Speakers at the event said physicians often are unaware of the nuances in treating patients of diverse ethnic and racial backgrounds, hence may fail to recognize heightened risk or important early signs of chronic disease. One of them is the so-called triglyceride paradox, or the fact that blacks can have high levels of high-density lipoproteins (“good” cholesterol) and low triglycerides yet still be at high risk of cardiovascular disease.
To what extent does the failure to see these nuances reflect assumptions that “every patient is like me,” i.e. white? Some studies have noted that black patients are referred for cardiac catheterization or bypass surgery less often than white patients, even when their symptoms are the same, which suggests at least some level of inequality.
“Clearly there is some subconscious bias that is going on,” Dr. Conrad Smith of the University of Pittsburgh Medical Center told MedPage Today last week.
Physicians need to be aware of the differences in how they approach patients of varying backgrounds and the impact this has on outcomes, Dr. Smith said. “The education of physicians is going to be paramount if we want to close that gap.”
This isn’t to say prejudice and discrimination are rampant among health care professionals. The vast majority are skilled and well-intentioned. Yet their training and background may not necessarily have equipped them to recognize their own assumptions.
Consider, for example, the implications this may have for conducting end-of-life discussions. Americans strongly favor telling the truth to patients when further medical care is futile; other cultures view this as harmful and believe the patient should not be told.
U.S. clinicians might become deeply frustrated, perhaps even angry, with immigrant or refugee patients who refuse testing and treatment for tuberculosis. What they may not understand is the stigma associated with TB in these cultures and differing practices in when and how medication is prescribed.
It’s not hard to see how misunderstandings can arise. Sometimes these spill over into the clinician-patient relationship, not only in how people communicate with each other (Do they feel their perspective is heard? Do they feel their values are respected?) but in the quality of care the patient receives.
Some studies have found that doctors relate better to patients when they share common ground, such as socioeconomic background – in other words, patients who aren’t perceived as “other.” These same studies also have found that when doctor and patient come from similar backgrounds, the doctor is more likely to take the patient’s symptoms seriously and more likely to trust that the patient will follow medical advice.
It argues that unconscious bias in favor of one’s own tribe is very real. It also argues for a better doctor-patient relationship and greater comfort level when an increasingly diverse patient population can receive care from someone with whom they identify.
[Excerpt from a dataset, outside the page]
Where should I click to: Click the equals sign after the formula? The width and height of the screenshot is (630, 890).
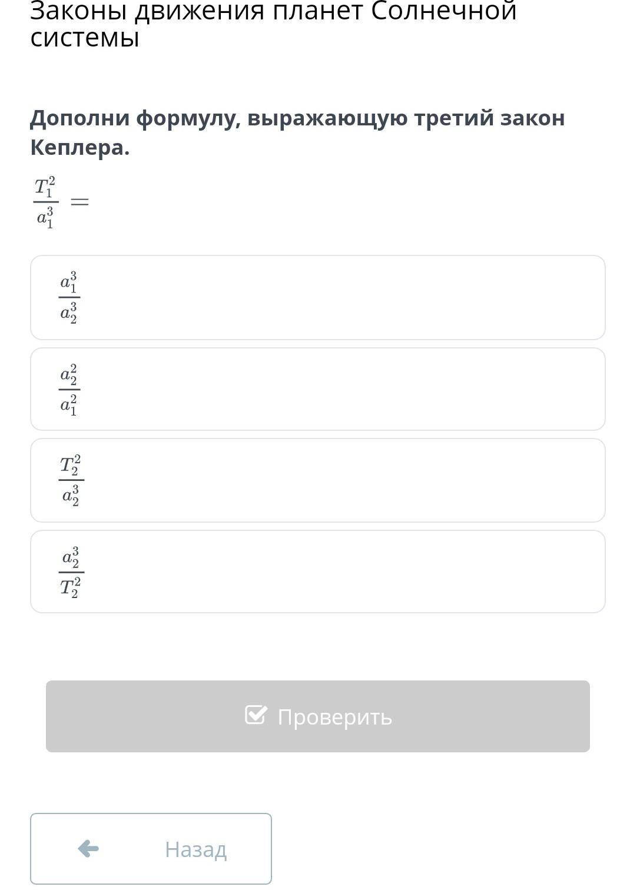(x=79, y=202)
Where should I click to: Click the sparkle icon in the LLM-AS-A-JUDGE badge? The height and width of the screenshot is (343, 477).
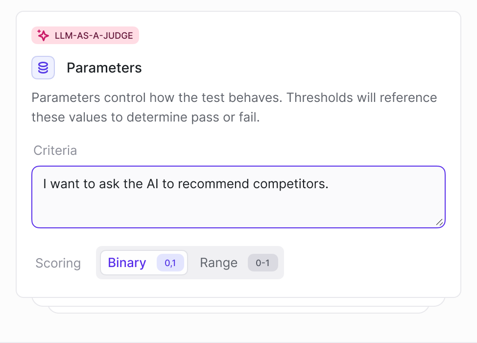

That the health professions are having robust discussion about instilling diversity and cultural competency within their ranks is an indication of how much progress has been made in the past couple of decades. There in fact have been calls to broaden the definition of what constitutes diversity to include religion, gender identity and sexual orientation. In a newly published study, students in the medicine, physician assistant and physical therapy programs at the University of Colorado supported the value of an inclusive, respectful campus environment – but they also reported that disparaging remarks and offensive behavior toward minorities of all kinds continue to persist.
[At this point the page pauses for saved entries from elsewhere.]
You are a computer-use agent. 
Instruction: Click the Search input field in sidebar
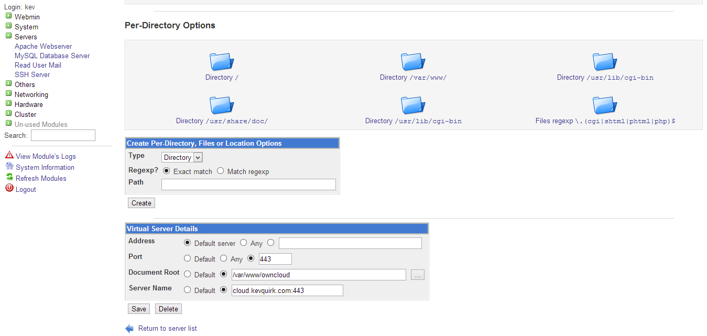tap(63, 135)
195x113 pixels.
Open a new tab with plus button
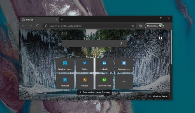click(62, 20)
“According to these students, the institution must embrace a broader definition of diversity, such that all minority groups are valued, including individuals with conservative viewpoints or strong religious beliefs, the poor and uninsured, GLBT individuals, women and non-English speakers,” the researchers concluded.
Few people are without bias in some form and this goes for every walk of life, not just health care. The challenge lies in recognizing it and overcoming it so all patients get the care they need, even if the clinician doesn’t look like them.